#### [WHAT THE EXERCISE ASKS]
Beginning with the line below that contains "Task: Uncheck the u_lc_terreno layer" and ending with the line that contains "The width and height of the screenshot is (1436, 789).", retype every line exactly. Pictures are not copied.

[Opening RECORDS FOR THIS TASK section]

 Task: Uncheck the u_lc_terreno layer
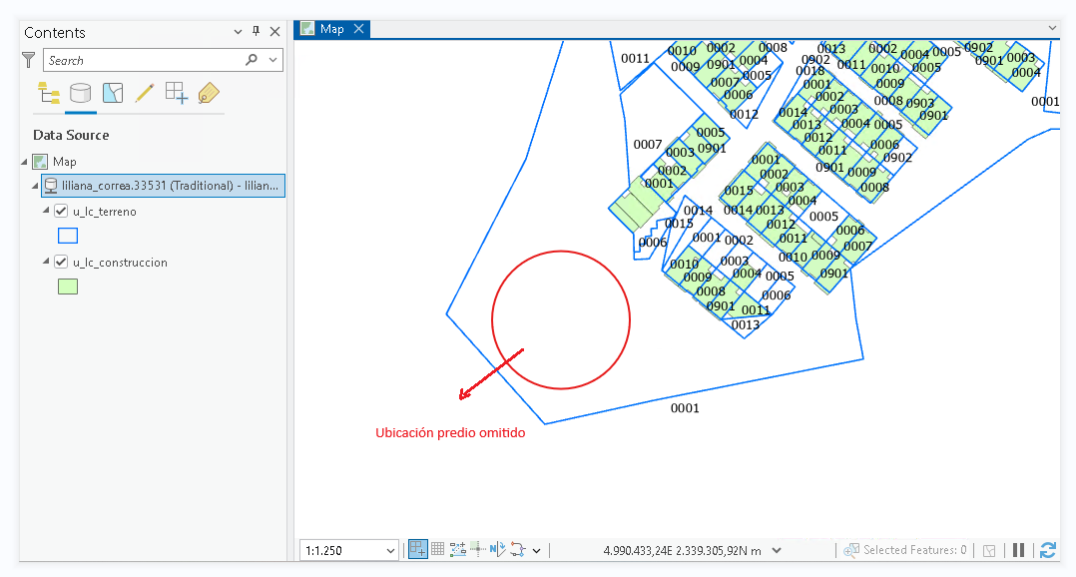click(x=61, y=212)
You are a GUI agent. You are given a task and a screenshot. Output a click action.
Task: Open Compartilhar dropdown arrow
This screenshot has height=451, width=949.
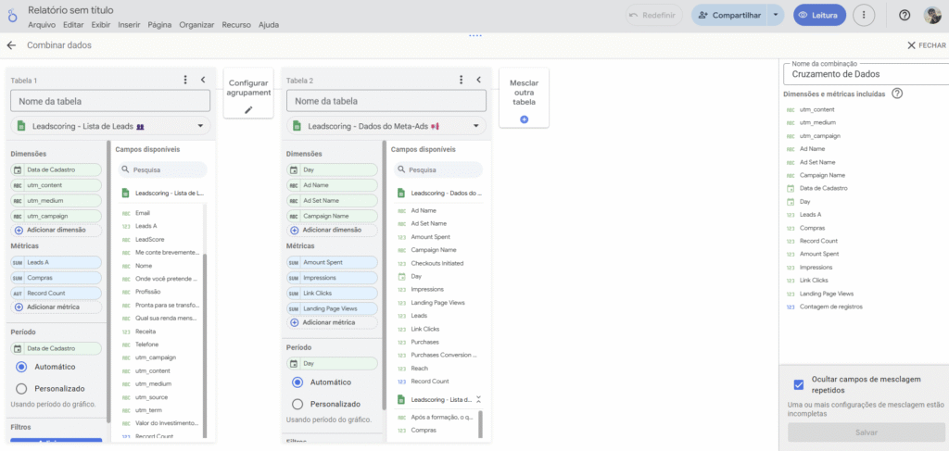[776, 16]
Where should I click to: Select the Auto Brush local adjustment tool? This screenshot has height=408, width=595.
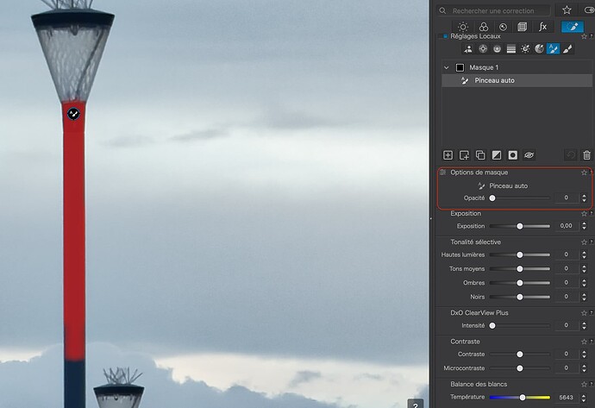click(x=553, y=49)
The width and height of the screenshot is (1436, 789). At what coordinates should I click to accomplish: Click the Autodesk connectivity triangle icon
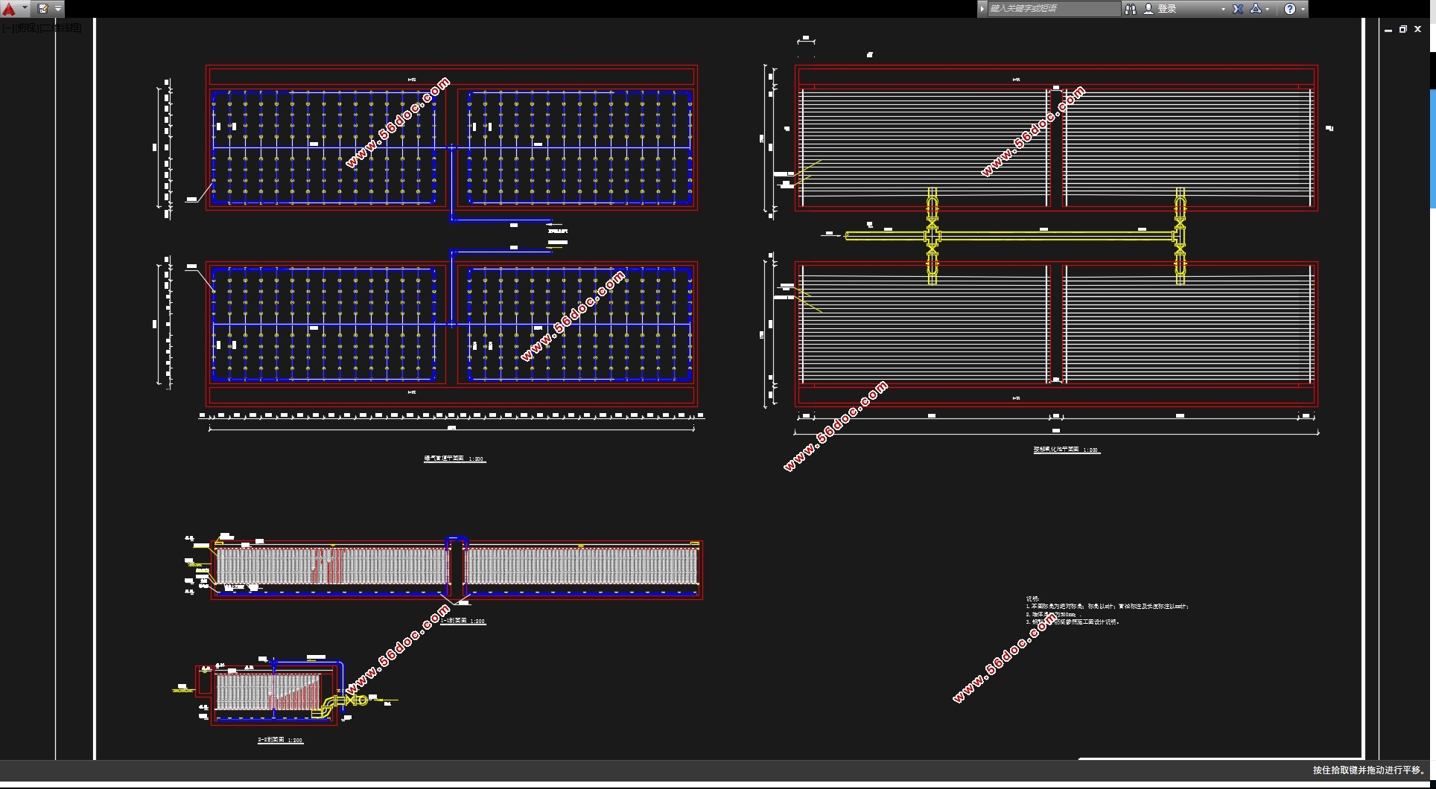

[Closing RECORDS FOR THIS TASK section]
[Opening RECORDS FOR THIS TASK section]

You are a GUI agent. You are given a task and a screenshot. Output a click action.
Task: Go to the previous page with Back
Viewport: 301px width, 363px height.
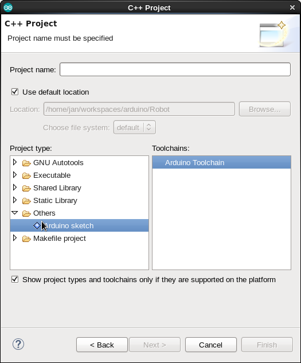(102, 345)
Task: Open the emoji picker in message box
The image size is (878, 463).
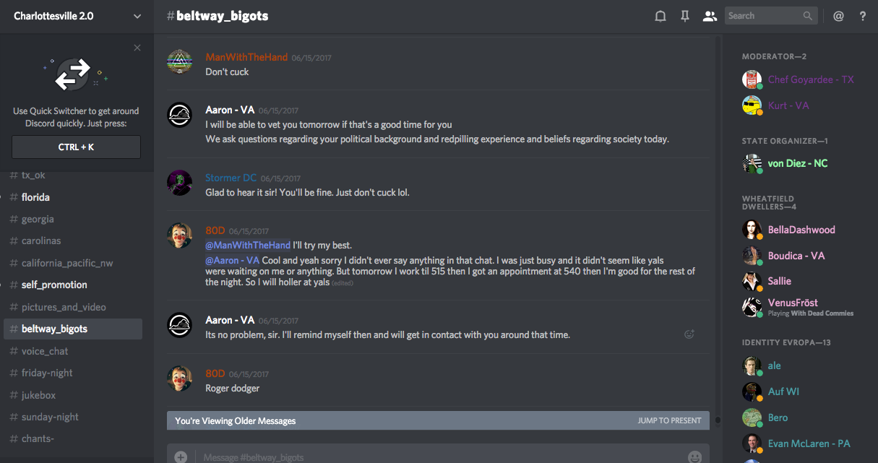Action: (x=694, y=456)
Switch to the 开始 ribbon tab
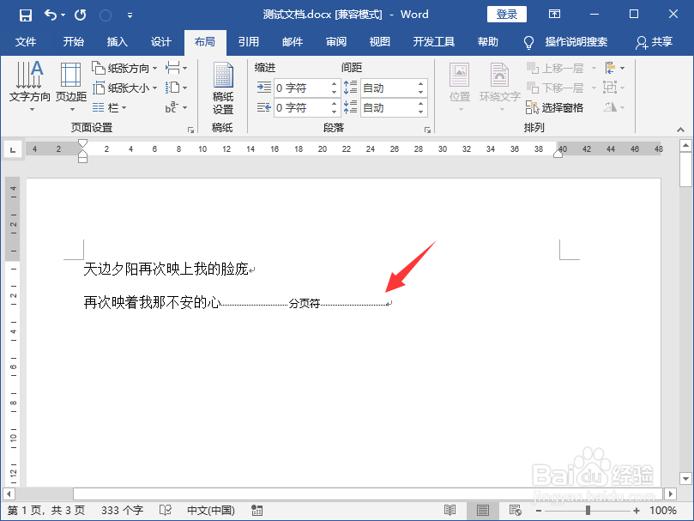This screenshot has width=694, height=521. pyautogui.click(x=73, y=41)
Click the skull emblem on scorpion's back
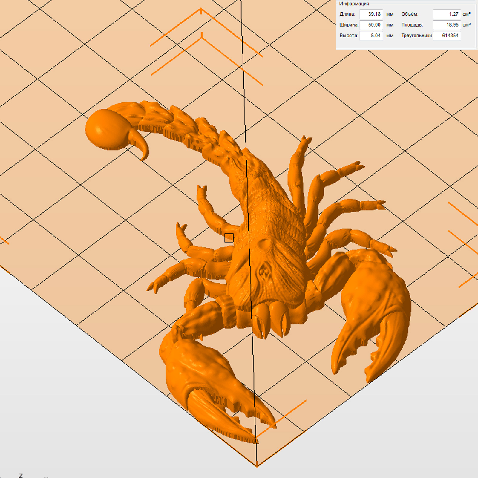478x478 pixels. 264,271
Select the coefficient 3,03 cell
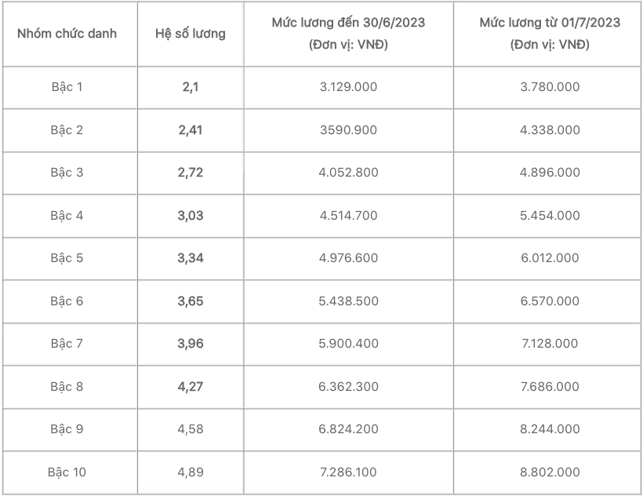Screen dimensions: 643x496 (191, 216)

[Closing RECORDS FOR THIS TASK section]
[Opening RECORDS FOR THIS TASK section]

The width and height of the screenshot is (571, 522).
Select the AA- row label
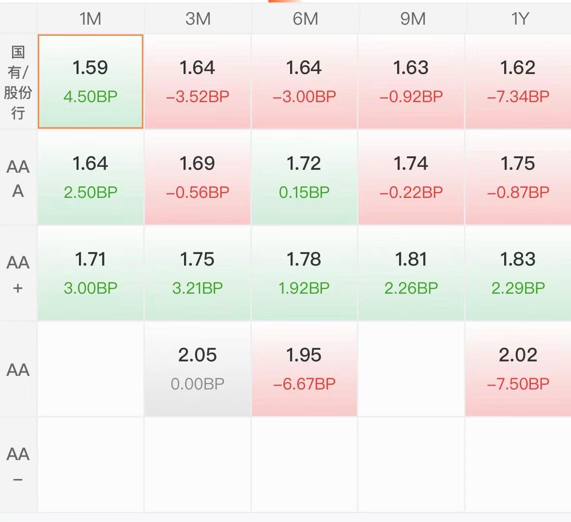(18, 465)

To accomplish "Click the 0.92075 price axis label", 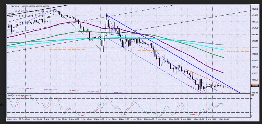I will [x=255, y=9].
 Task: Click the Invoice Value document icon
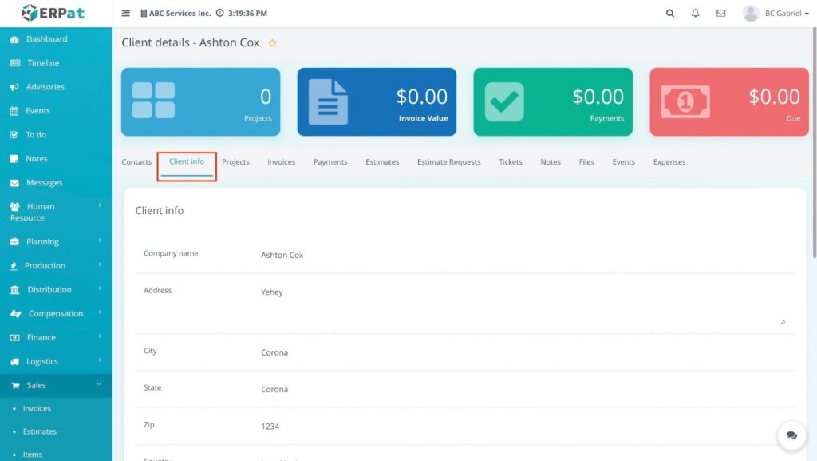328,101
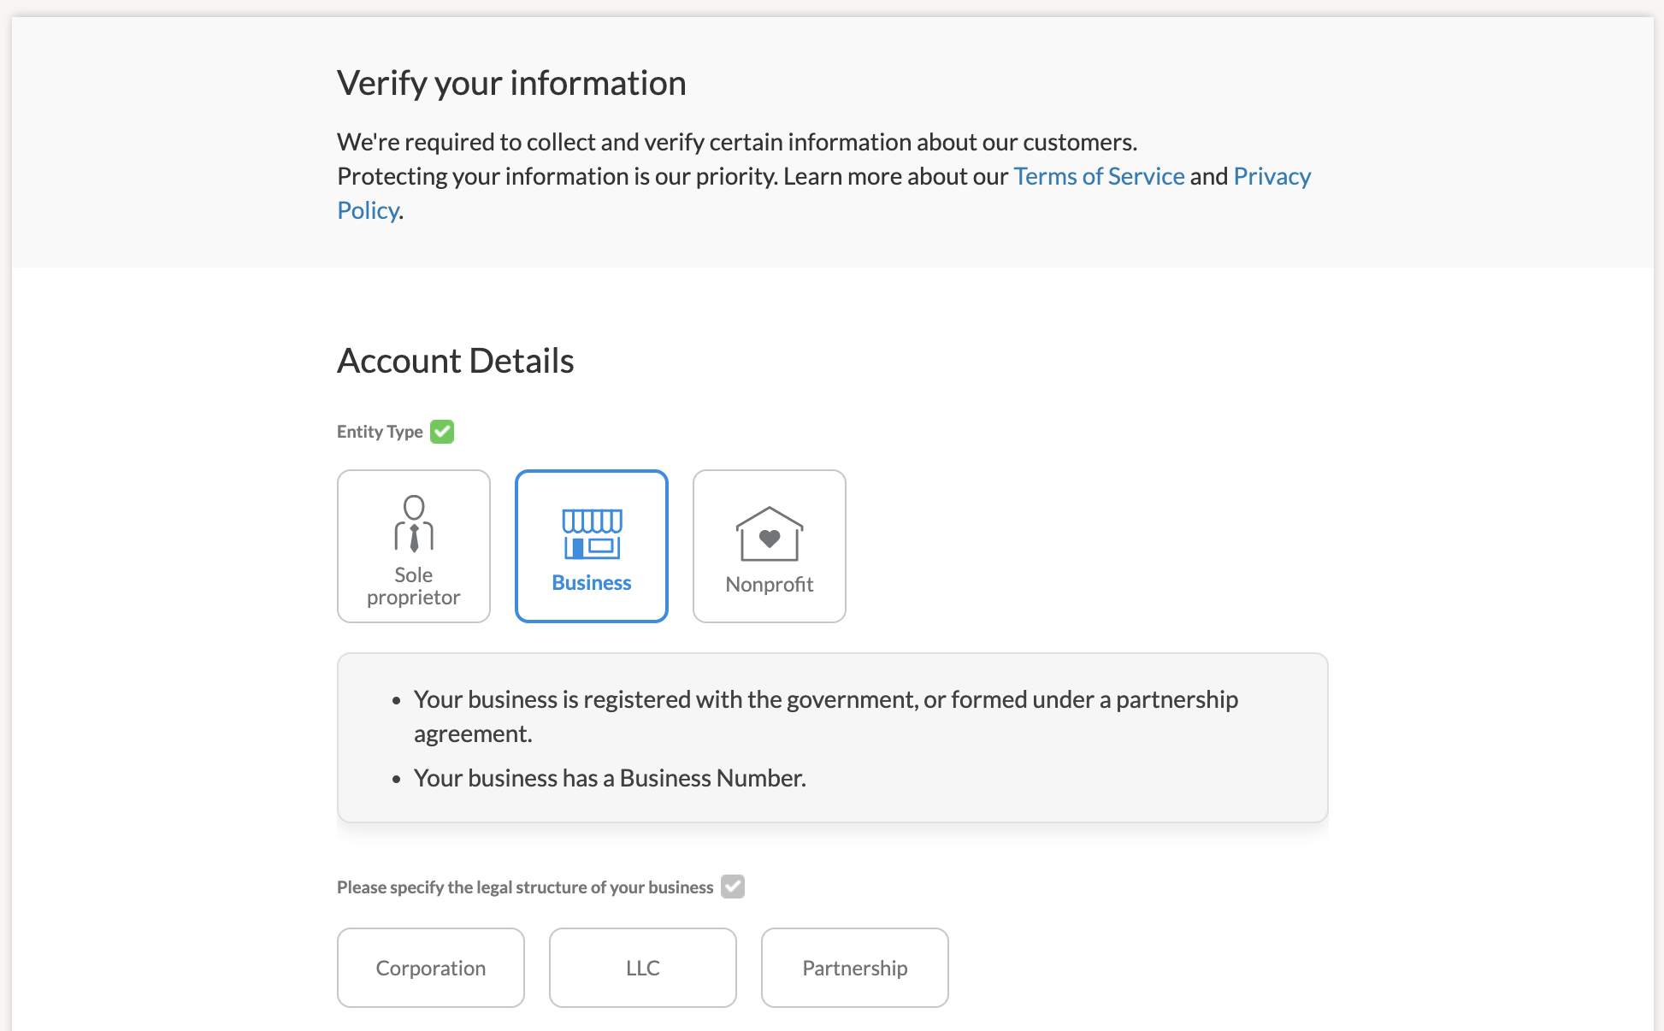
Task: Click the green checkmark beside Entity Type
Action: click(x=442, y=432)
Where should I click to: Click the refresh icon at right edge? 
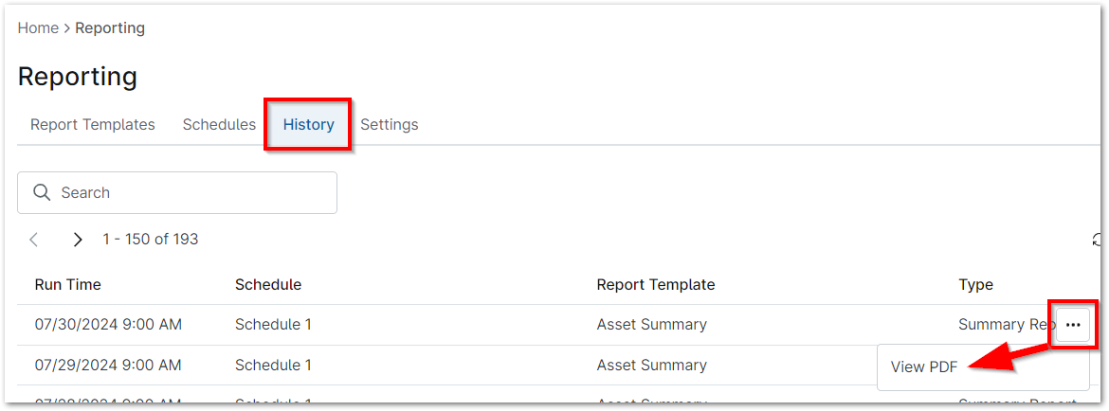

[Closing RECORDS FOR THIS TASK section]

#### [RESPONSE AREA]
 Task: Uncheck the u_lc_terreno layer
click(x=61, y=212)
You are a GUI agent. You are given a task and a screenshot. Output a click action.
Task: Open Compartilhar dropdown arrow
This screenshot has height=451, width=949.
[776, 16]
Where should I click to: Select the Auto Brush local adjustment tool? This screenshot has height=408, width=595.
click(x=553, y=49)
The width and height of the screenshot is (1436, 789). At what coordinates should I click to accomplish: Click the Autodesk connectivity triangle icon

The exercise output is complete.